*GIVEN PROBLEM:* Convert every line of the records below into a JSON list of strings, with one string per line and blank lines dropped. Omit the pictures from your answer.

Word and item position data:

★ ★ ★ ★

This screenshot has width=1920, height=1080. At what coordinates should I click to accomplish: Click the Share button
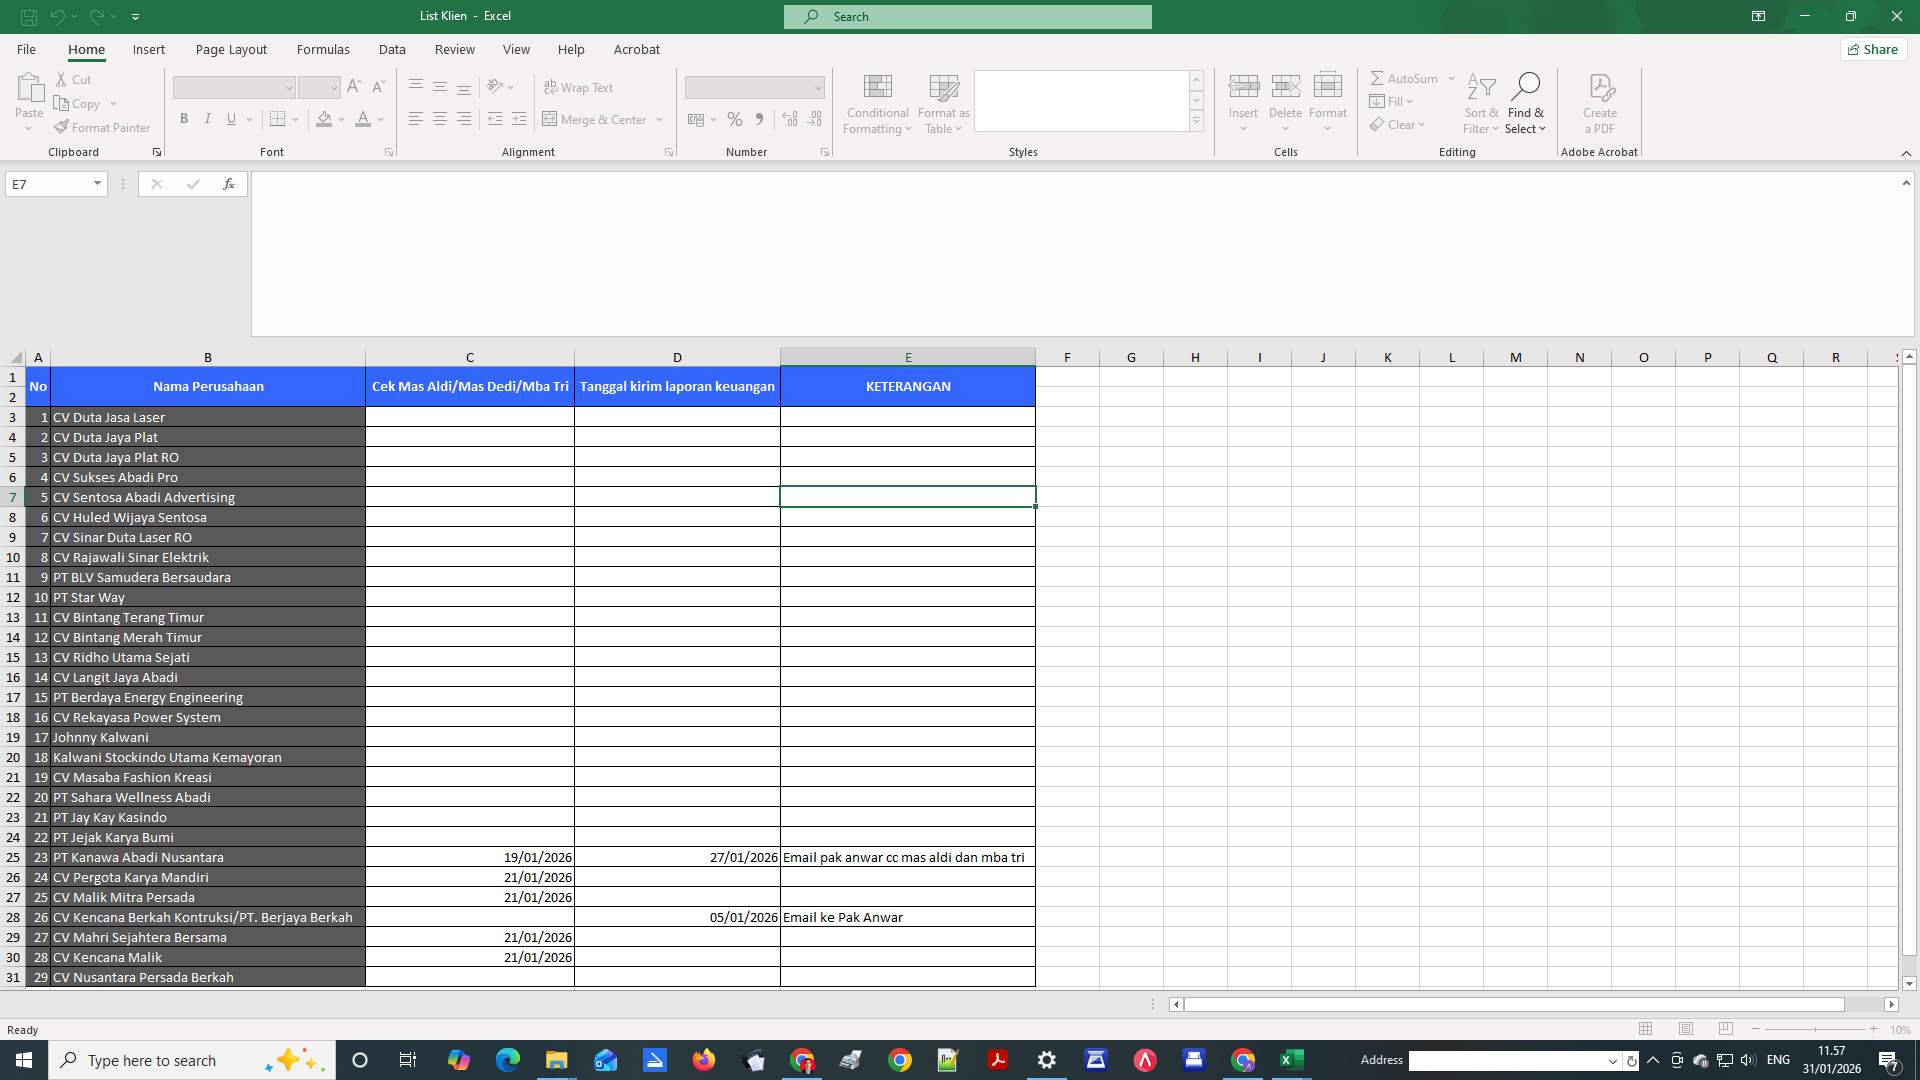coord(1872,49)
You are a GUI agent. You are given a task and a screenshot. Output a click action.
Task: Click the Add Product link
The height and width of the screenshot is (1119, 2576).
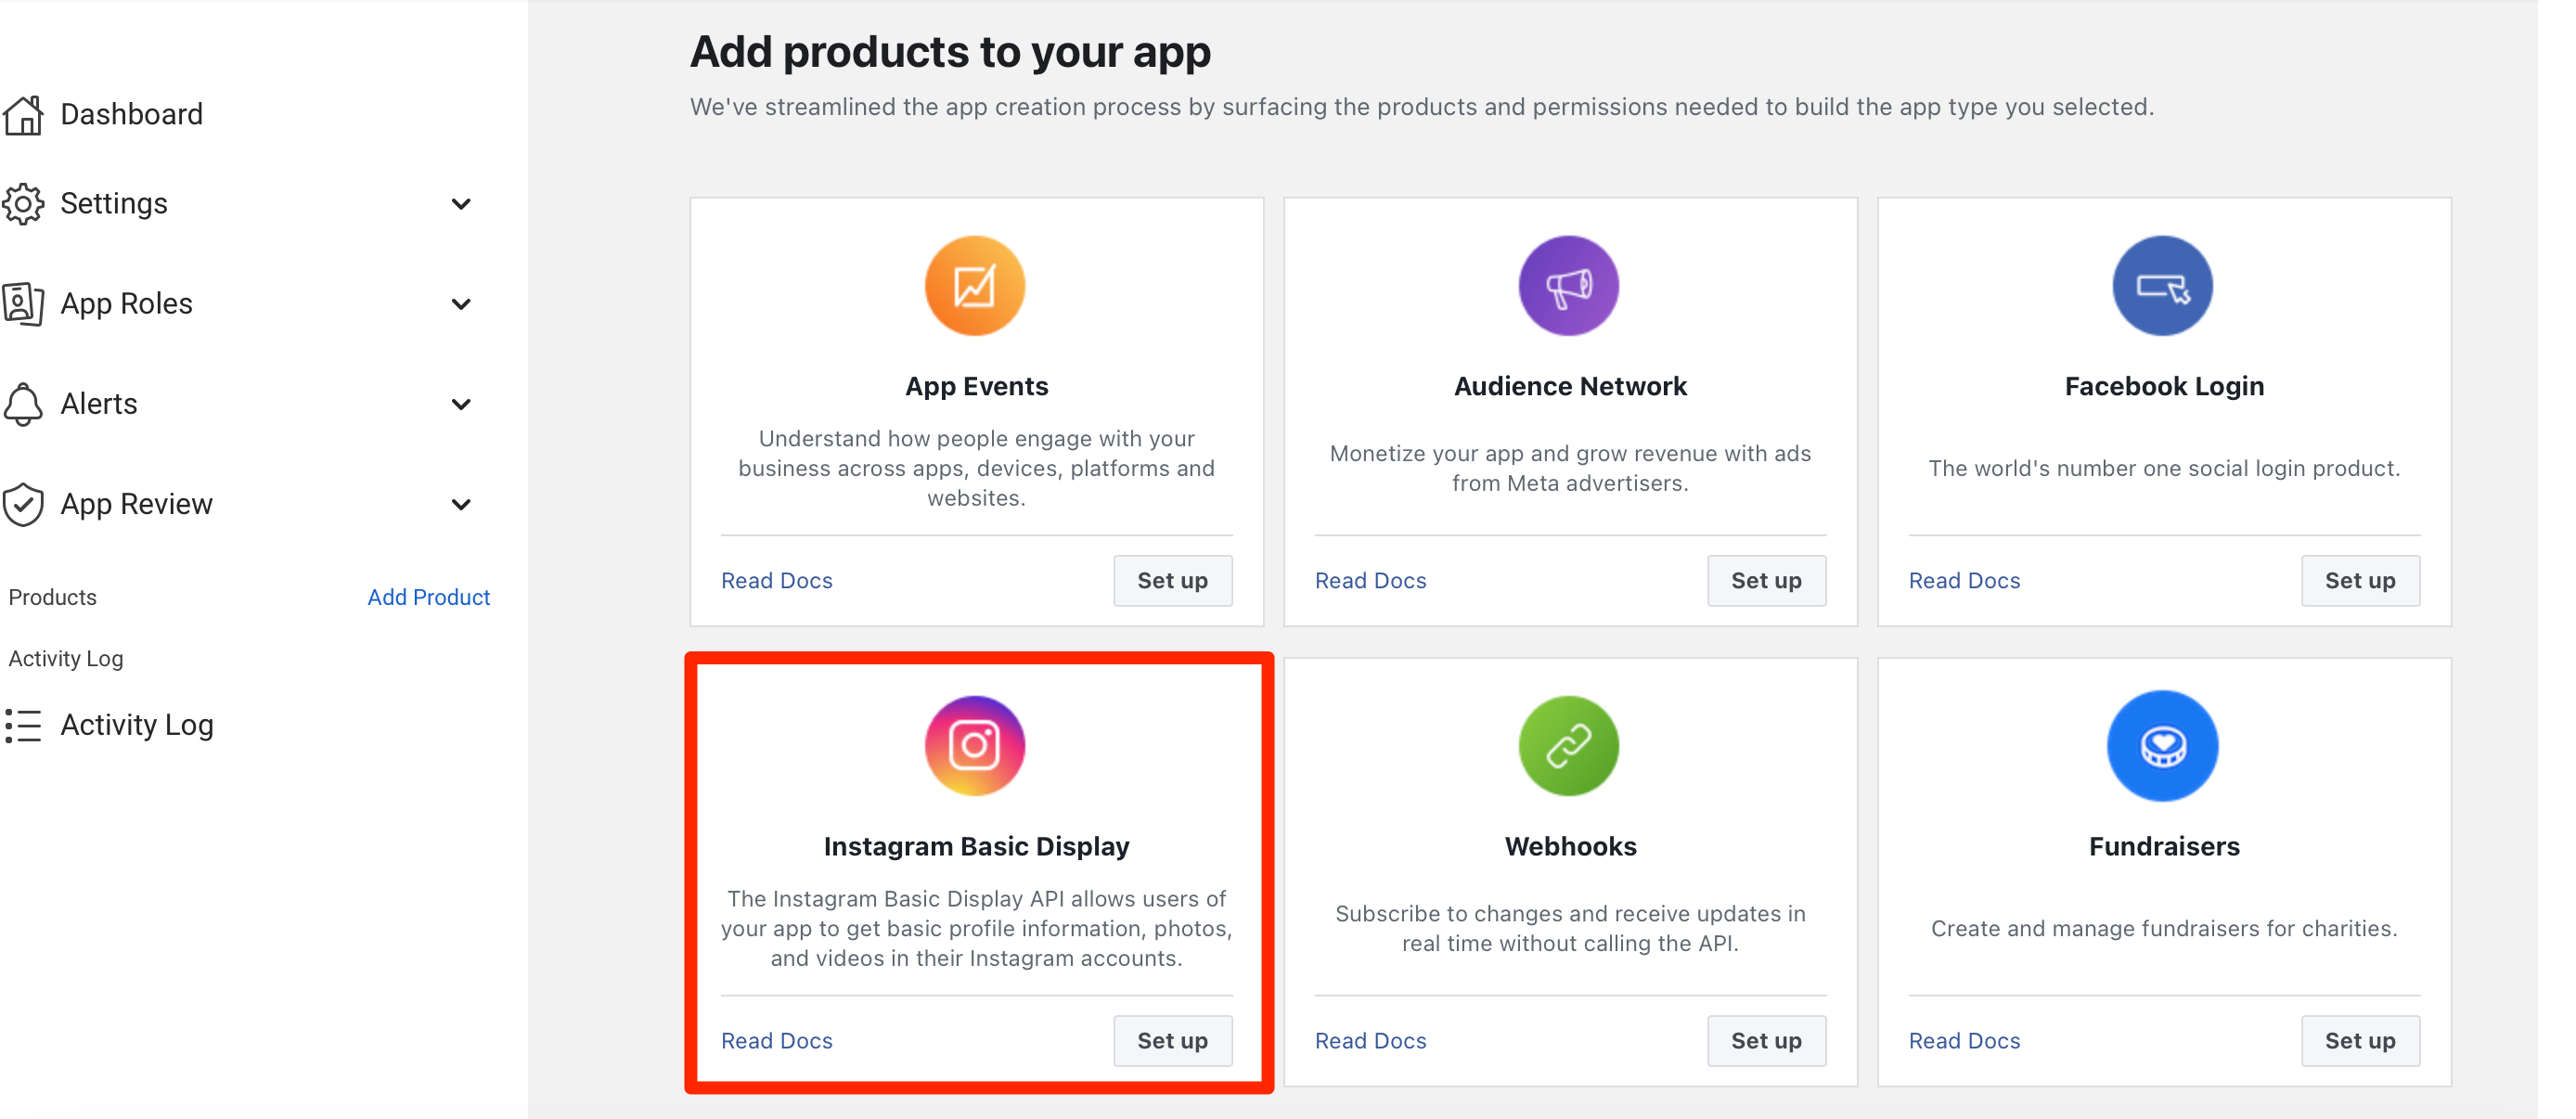[x=428, y=597]
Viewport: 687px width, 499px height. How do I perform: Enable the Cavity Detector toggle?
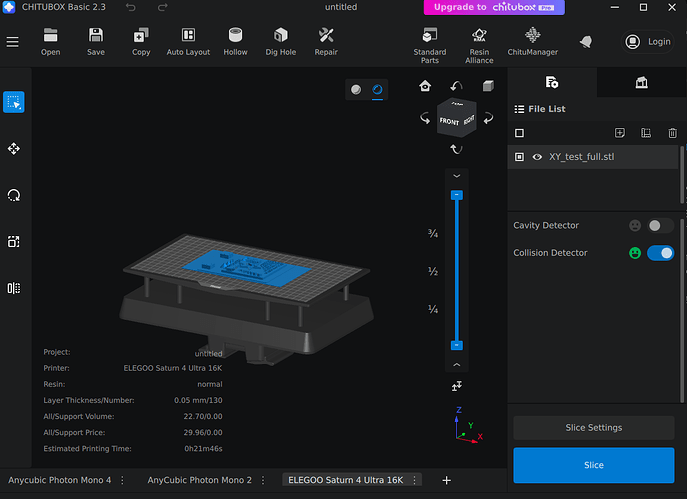click(660, 226)
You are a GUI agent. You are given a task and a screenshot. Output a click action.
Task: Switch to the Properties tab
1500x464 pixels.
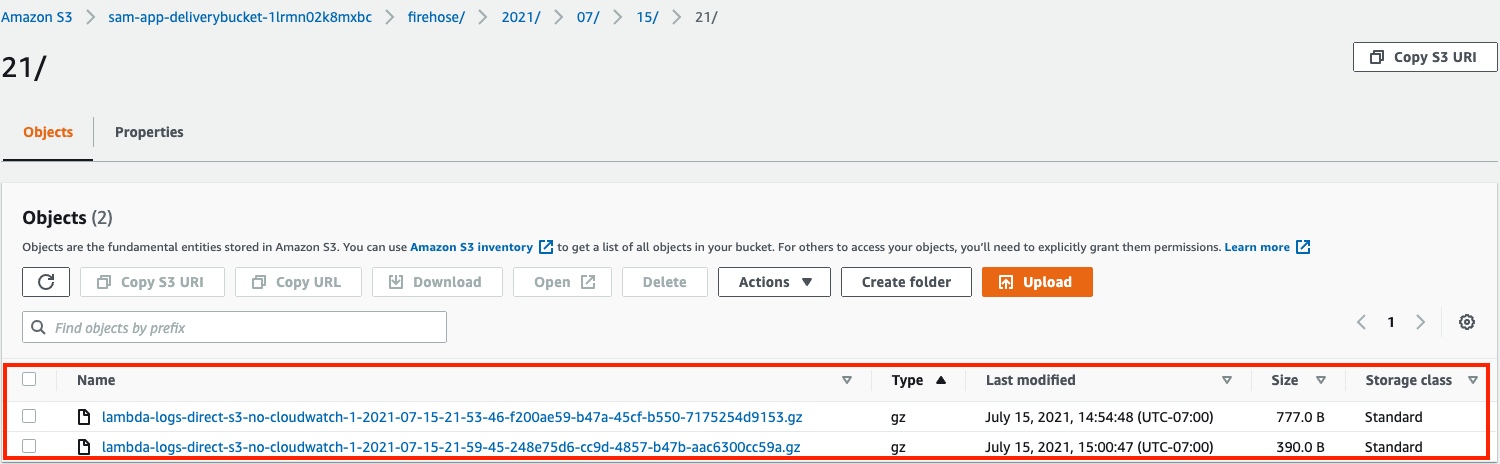pyautogui.click(x=149, y=132)
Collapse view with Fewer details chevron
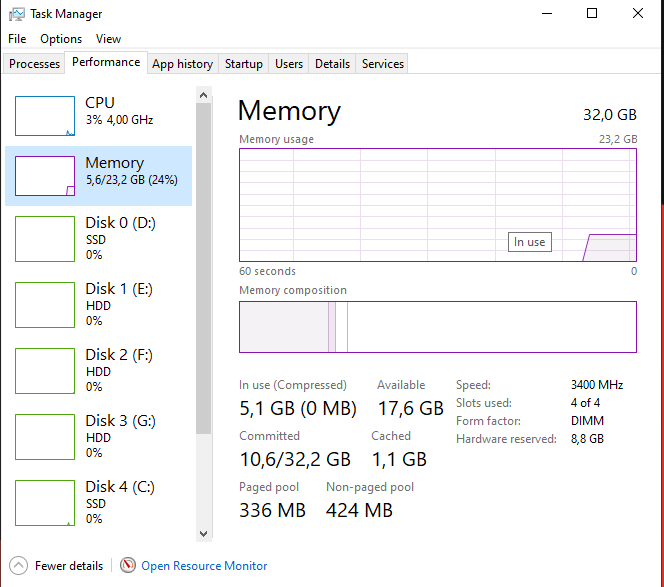 pyautogui.click(x=19, y=566)
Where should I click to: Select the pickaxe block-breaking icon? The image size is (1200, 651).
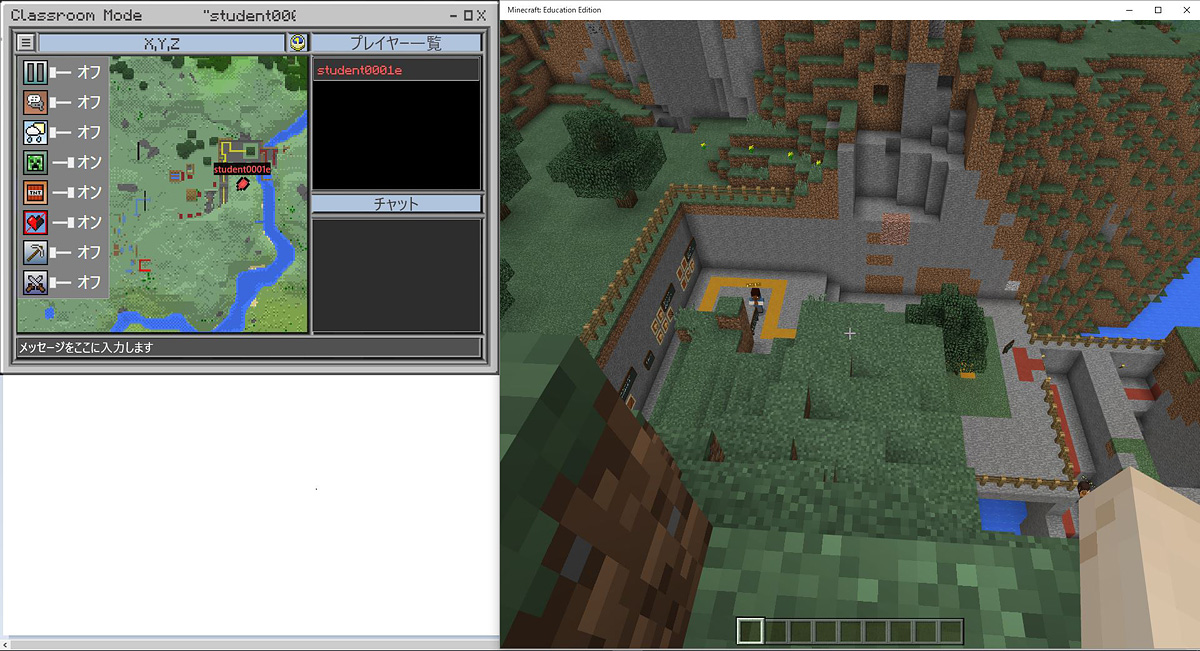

★ ★ ★ ★

*SOLUTION:*
[
  "This screenshot has width=1920, height=1080. At what coordinates should I click to accomplish: Click the Share button",
  "coord(1872,49)",
  "You are a GUI agent. You are given a task and a screenshot. Output a click action.",
  "Task: Click the Add Product link",
  "The height and width of the screenshot is (1119, 2576).",
  "[x=428, y=597]",
  "Viewport: 687px width, 499px height. How do I perform: Enable the Cavity Detector toggle?",
  "click(660, 226)",
  "You are a GUI agent. You are given a task and a screenshot. Output a click action.",
  "Task: Switch to the Properties tab",
  "1500x464 pixels.",
  "pyautogui.click(x=149, y=132)",
  "Collapse view with Fewer details chevron",
  " pyautogui.click(x=19, y=566)",
  "Where should I click to: Select the pickaxe block-breaking icon? The image size is (1200, 651)."
]